Oser être soi dans la récréation

Avec la grisaille d’automne qui s’installe confortablement, la dépression saisonnière est bien palpable : de plus en plus de maladies, de suicides, de meurtres, de souffrances. Qu’attendons-nous de plus pour nous réveiller et nous apercevoir que nous dévions complètement du bonheur?

Il faut briser la chaîne des malheurs que nous nous créons. Il faut revoir nos valeurs fondamentales et essentielles afin de pouvoir survivre à ce monde de démolition et de consommation extrême.

L’amour, l’estime de soi et le respect des autres. S’amuser, partager au lieu de détruire et tuer. L’idéal serait de revenir en arrière, en ces temps où la vie était plus calme, le stress n’existait pas, la terre était notre patronne, les enfants étaient élevés à la maison et on vivait avec ce que l’on avait et on était heureux!

C’est bien de rêver, mais c’est encore mieux de trouver des solutions. Jusqu’où irons-nous avant de nous réveiller?

On vit pour travailler, pour avoir plus, pour plaire aux autres, pour être à la hauteur vis-à-vis ses pairs, sa famille, mais il faut aussi profiter de la vie afin de se libérer du stress qui est le grand facteur de bien de maux.

Sommes-nous déjà allés trop loin? Comment faire pour revoir notre façon de vivre? S’arrêter et réfléchir à la course à la montre que nous répétons à tous les jours et que nous faisons souvent subir aux gens que nous aimons.

Se retrouver à l’intérieur de soi et se demander comment puis-je faire pour rendre quelqu’un heureux aujourd’hui? Comment puis-je aider dans ma communauté afin de rendre le système encore meilleur? Que puis-je faire pour aider les gens à retrouver le sourire? À rendre les enfants conscients qu’ils sont nos richesses de demain?

S’amuser simplement en marchant dans la nature, cuisiner, bricoler, danser, travailler dans le jardin, peindre des tableaux, travailler la terre, redevenir de bons modèles pour la relève.

Gardez le sourire, la vie est belle!

Trouver votre sentier sacré à l’intérieur de vous

Ce n’est pas une tâche facile de prendre le temps requis pour nous connaître pleinement.

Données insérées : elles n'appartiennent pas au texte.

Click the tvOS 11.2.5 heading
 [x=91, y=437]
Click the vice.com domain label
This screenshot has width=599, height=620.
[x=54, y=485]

Aller au-delà du mental et rechercher sa propre vérité requiert du courage et de la force, mais la récolte est toujours fructueuse. Aller à l’intérieur de soi signifie faire face à son propre soi pour y découvrir de vieux souvenirs qui ont pu nous faire souffrir ou pour affronter la douleur que nous avons laissé dormir à l’intérieur de nous, par peur de la ressentir à nouveau. Le processus que nous entreprenons nous amène à avoir une meilleure vision, à visualiser encore mieux qui nous sommes et enfin à nous faire comprendre ce qui est arrivé, sans focaliser sur les résultats. Tous, nous voulons les résultats, sans avoir à prendre le temps qu’il faut pour que cela s’accomplisse, mais c’est par le processus que nous croissons et que nous intégrons l’expérience. À partir du moment où nous disons « oui » à la vie, nous disons « oui » à chacune des parties de notre être. Puisque le fait de vivre une vie magnifique prend son origine à l’intérieur de nous, le chemin de la liberté vient donc d’un passé qui nous a fait sourire, d’un passé qui nous comble, nous donnant un futur que l’on crée en prenant la responsabilité de tout ce qui nous arrive et en sachant que nous sommes responsables de ce qui nous attend, créant ainsi ce que nous voulons.

Nous sommes si nombreux à être perdus, ne sachant pas ce que nous devrions faire, ni ce que nous devrions être. Vous pouvez trouver toutes vos réponses à l’intérieur de vous, en acceptant où vous êtes et en vivant pleinement ce qui se présente. Que ce soit d’anciennes émotions ou sentiments, acceptez où vous êtes, ce que vous ressentez et entendez, écoutez attentivement ce que votre corps et votre âme essaient de vous communiquer, cela vous amènera sur votre sentier sacré, sentier qui vous est personnel.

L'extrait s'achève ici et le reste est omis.